◆ Work to be completed:
Below are the records; give again exactly the line with "Task: Click the filter funnel icon in Trace", the line with "Task: Click the Mouse species label", and each line that lies between them, and nothing besides.

Exercise data: Begin

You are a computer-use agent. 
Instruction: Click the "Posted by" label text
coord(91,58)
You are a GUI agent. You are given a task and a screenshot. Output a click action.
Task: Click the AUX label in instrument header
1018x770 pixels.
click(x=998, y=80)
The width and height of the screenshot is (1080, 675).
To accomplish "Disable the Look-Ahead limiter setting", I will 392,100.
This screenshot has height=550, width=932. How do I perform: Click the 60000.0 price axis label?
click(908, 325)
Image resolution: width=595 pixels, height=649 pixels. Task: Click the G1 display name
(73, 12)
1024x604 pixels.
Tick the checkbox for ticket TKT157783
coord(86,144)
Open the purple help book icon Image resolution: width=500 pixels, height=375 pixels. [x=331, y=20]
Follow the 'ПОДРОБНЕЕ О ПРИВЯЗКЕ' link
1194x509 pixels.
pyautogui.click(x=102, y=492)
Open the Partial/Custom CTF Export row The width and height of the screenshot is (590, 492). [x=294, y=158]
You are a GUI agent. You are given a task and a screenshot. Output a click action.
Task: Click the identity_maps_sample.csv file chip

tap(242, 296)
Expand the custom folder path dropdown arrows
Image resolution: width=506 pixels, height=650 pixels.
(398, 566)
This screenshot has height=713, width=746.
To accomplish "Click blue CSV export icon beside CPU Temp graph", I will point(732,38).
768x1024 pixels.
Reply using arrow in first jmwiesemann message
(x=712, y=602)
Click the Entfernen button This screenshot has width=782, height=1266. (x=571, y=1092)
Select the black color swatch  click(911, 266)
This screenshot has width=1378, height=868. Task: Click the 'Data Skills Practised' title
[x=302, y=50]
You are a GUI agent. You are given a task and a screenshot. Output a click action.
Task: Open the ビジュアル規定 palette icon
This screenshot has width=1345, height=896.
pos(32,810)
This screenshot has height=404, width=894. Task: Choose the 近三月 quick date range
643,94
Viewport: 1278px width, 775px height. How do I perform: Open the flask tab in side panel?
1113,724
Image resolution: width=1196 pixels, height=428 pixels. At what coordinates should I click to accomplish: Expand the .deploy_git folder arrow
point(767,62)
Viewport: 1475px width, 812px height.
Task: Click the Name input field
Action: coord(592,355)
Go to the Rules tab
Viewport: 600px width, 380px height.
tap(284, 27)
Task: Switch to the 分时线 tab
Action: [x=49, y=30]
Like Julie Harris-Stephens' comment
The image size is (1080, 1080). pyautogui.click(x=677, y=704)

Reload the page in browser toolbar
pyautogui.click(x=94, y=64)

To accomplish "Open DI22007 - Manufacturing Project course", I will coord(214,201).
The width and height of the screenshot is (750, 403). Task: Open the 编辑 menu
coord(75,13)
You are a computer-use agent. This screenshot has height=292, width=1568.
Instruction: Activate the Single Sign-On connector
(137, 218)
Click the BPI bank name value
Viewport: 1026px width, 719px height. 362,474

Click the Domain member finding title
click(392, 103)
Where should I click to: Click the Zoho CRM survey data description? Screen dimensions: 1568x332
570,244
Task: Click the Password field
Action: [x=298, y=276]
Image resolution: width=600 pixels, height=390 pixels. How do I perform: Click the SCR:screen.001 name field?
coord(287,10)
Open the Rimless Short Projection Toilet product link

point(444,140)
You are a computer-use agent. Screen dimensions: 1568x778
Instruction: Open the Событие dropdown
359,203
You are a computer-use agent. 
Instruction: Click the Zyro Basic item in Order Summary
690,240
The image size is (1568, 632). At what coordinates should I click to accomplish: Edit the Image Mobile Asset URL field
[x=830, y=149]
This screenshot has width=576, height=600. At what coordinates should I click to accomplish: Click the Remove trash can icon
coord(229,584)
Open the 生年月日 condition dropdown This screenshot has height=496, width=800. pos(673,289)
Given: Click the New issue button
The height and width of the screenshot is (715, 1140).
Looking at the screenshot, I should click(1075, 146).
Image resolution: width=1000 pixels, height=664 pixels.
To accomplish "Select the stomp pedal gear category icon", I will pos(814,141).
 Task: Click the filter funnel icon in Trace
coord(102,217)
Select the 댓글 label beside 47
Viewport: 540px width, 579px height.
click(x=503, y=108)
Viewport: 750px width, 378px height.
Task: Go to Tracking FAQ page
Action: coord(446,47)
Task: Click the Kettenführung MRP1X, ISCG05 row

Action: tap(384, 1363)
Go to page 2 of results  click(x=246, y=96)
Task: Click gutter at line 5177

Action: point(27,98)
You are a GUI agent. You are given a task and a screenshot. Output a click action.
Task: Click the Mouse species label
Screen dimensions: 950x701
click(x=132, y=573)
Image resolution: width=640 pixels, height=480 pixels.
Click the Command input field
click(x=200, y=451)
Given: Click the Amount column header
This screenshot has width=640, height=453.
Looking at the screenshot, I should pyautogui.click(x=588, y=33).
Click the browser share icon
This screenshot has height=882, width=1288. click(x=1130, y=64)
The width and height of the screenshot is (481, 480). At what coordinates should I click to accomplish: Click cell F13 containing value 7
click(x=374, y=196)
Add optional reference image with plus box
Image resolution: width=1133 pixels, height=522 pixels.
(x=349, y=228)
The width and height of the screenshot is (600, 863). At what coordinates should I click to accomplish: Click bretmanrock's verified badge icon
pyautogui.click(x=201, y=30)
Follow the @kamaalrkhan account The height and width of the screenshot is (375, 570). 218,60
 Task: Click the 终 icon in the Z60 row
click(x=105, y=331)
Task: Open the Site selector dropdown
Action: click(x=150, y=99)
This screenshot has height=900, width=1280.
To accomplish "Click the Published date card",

Exercise data: End

◆ Output of the task:
 Task: Click the filter funnel icon in Trace
coord(102,217)
Select the 댓글 label beside 47
Viewport: 540px width, 579px height.
click(x=503, y=108)
Viewport: 750px width, 378px height.
Task: Go to Tracking FAQ page
Action: coord(446,47)
Task: Click the Kettenführung MRP1X, ISCG05 row

Action: tap(384, 1363)
Go to page 2 of results  click(x=246, y=96)
Task: Click gutter at line 5177

Action: point(27,98)
You are a GUI agent. You are given a task and a screenshot. Output a click action.
Task: Click the Mouse species label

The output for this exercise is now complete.